Depuis 1994, un consensus a émergé sur le fait que les jeunes doivent être davantage intégrés au processus de construction des politiques concernant le VIH/sida. Pourtant les représentants de cette jeunesse continuent à s’insurger car ils s’estiment tenus à l’écart de la majeure partie des débats. Les jeunes rappellent qu’ils sont certes impliqués dans les phases de mise en place des projets de prévention, mais très rarement consultés en amont, au cours de la réflexion et de l’élaboration. Notamment lorsqu’il s’agit de stratégies de prévention les concernant, ils s’étonnent de ne pas faire partie des différents comités de travail et de recherche. Les jeunes refusent de n’être encore et toujours vus que comme une population à risque et revendiquent leur capacité à devenir ressources et partenaires du travail effectué autour de l’épidémie de VIH/sida. Ils souhaitent aussi être davantage inclus lors des prises de décisions concernant les politiques et attributions de subventions dans le cadre de la lutte contre le VIH/sida.
A Bangkok, un forum de la Youth Force leur a permis d’échanger et de formuler leurs revendications. Un atelier pour 130 jeunes venus de plus de 40 pays a été organisé sur deux jours.
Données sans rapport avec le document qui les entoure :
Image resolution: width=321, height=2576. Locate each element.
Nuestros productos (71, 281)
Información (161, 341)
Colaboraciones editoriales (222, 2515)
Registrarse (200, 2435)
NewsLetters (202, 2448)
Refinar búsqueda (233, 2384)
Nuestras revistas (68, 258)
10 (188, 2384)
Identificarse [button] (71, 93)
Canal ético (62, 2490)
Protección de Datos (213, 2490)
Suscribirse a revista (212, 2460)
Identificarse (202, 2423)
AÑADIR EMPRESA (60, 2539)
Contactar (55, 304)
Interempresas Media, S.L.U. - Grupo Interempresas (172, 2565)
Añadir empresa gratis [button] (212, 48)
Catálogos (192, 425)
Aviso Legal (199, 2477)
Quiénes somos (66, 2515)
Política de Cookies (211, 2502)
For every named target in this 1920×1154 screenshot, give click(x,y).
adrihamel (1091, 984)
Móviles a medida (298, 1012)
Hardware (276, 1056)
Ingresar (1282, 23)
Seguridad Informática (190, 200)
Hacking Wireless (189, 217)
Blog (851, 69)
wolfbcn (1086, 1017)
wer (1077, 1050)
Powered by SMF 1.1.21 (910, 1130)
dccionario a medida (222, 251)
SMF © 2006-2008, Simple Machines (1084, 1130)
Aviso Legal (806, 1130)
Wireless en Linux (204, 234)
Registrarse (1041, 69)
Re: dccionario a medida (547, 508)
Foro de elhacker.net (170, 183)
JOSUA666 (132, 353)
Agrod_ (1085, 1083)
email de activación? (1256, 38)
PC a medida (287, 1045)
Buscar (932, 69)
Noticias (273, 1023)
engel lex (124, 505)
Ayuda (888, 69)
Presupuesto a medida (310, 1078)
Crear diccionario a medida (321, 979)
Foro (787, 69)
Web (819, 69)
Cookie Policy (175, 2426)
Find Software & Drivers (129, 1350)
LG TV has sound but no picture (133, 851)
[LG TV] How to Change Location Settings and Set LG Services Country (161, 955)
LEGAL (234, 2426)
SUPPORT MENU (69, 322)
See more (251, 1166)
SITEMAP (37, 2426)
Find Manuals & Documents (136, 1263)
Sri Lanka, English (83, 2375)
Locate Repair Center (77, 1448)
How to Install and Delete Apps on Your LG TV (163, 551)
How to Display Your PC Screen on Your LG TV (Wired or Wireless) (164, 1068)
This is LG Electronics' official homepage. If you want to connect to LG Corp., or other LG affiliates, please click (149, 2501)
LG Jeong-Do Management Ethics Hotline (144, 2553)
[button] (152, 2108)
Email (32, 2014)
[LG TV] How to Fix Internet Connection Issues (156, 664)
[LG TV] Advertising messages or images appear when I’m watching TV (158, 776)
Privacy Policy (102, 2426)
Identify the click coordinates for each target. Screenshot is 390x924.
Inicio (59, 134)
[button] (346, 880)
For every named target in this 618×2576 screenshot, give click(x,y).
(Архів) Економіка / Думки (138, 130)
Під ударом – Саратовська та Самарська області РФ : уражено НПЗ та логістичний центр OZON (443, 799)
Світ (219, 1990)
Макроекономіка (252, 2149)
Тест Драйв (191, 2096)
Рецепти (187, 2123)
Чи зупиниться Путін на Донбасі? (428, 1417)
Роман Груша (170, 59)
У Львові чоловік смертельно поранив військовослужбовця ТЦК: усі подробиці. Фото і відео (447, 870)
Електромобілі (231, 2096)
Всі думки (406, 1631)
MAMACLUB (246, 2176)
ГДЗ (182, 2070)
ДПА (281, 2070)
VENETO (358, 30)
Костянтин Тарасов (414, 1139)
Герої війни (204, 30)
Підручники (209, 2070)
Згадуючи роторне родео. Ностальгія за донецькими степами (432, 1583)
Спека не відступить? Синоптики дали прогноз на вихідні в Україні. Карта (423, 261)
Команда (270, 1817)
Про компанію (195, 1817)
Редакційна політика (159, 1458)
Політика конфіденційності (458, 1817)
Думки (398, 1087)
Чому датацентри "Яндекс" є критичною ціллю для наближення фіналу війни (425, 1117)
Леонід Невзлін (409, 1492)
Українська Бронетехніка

L’objectif était de favoriser le développement de leurs compétences afin qu’ils puissent participer et réagir lors des sessions et des débats. Cela passait par l’acquisition de connaissances sur la recherche vaccinale et thérapeutique, sur les spécificités du vécu du VIH/sida chez les personnes jeunes, et sur l’impact économique et social que l’épidémie peut avoir sur la jeunesse.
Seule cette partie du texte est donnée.